Parla l’avvocato della famiglia della bimba affetta da tetano, che stando a quanto detto dai medici dell’ospedale, sarebbe “in condizioni critiche e stazionarie”. La persona è in cura da quasi una settimana, “ma la parabola della malattia ha un decorso di alcune settimane – ha spiegato oggi il dottor Paolo Biban, direttore del reparto Pediatria all’Ospedale della Donna e del Bambino in conferenza stampa – e occorrerà aspettare un po’ per poter tirare un sospiro di sollievo”. A margine della conferenza ha parlato anche il legale della famiglia.

Quale cura seguono i medici in caso di tetano

“Il tetano è una malattia grave e affligge molti pazienti – ha spiegato Paola Biban -. Il tasso di mortalità, in certe zone del mondo, si aggira sul 30-40%; nei Paesi avanzati la situazione è decisamente migliore, ma si attesta comunque sul 10-20%.
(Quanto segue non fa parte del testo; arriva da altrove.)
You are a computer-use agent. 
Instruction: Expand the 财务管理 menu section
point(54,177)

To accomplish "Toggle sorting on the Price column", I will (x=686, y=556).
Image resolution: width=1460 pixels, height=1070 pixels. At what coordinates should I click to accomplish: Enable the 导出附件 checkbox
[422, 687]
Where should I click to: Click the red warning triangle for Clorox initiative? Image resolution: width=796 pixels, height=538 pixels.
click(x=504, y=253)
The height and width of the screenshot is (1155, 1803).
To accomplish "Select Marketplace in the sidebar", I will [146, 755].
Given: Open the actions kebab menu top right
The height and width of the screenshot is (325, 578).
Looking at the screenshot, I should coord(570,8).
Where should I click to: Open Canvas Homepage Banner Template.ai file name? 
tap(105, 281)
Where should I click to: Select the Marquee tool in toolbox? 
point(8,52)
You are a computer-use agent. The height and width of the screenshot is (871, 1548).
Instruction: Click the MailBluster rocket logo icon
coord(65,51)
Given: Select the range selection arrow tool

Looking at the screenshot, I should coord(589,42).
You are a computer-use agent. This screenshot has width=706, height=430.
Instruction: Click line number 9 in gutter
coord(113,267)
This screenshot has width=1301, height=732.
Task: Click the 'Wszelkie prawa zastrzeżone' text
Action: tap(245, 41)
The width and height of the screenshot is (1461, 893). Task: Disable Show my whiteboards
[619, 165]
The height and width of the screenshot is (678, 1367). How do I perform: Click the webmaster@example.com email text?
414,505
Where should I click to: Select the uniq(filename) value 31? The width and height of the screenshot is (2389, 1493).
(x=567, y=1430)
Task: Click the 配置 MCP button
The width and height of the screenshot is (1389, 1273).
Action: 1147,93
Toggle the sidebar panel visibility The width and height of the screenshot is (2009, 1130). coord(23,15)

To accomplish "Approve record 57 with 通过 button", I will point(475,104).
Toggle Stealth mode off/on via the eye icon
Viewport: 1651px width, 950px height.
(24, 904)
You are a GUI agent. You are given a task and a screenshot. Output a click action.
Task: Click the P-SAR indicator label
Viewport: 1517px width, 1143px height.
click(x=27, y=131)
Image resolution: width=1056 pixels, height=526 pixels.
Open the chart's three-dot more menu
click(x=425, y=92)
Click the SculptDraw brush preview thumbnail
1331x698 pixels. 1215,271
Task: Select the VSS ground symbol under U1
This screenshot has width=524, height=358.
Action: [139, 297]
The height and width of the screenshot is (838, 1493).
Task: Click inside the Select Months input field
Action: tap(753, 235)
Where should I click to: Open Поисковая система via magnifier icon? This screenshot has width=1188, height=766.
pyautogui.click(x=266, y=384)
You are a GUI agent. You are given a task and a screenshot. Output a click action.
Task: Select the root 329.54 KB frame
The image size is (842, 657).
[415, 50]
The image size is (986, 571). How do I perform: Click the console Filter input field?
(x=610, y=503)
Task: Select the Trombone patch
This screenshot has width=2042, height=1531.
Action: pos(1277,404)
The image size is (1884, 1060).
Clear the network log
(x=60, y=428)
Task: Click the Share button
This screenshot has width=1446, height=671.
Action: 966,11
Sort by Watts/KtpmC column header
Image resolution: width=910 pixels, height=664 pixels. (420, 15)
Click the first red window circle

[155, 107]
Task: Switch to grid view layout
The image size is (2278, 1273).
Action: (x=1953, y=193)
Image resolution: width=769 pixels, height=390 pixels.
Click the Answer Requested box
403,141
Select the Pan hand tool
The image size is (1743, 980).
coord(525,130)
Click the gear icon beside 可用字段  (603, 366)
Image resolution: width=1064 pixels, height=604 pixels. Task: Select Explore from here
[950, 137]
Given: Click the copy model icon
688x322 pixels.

La malattia ha uno sviluppo di due o tre settimane (periodo durante il quale il paziente deve essere seguito costantemente per controllare il corretto funzionamento di tutti gli organi), a questo punto, dopo due settimane la malattia è al suo apice.”

E in merito alla possibilità di vaccinarsi, Biban spiega: “Da quando c’è il vaccino contro il tetano, dagli anni ’40, ’50, in tutto il mondo l’incidenza del tetano è crollata di 40 o 50 volte.”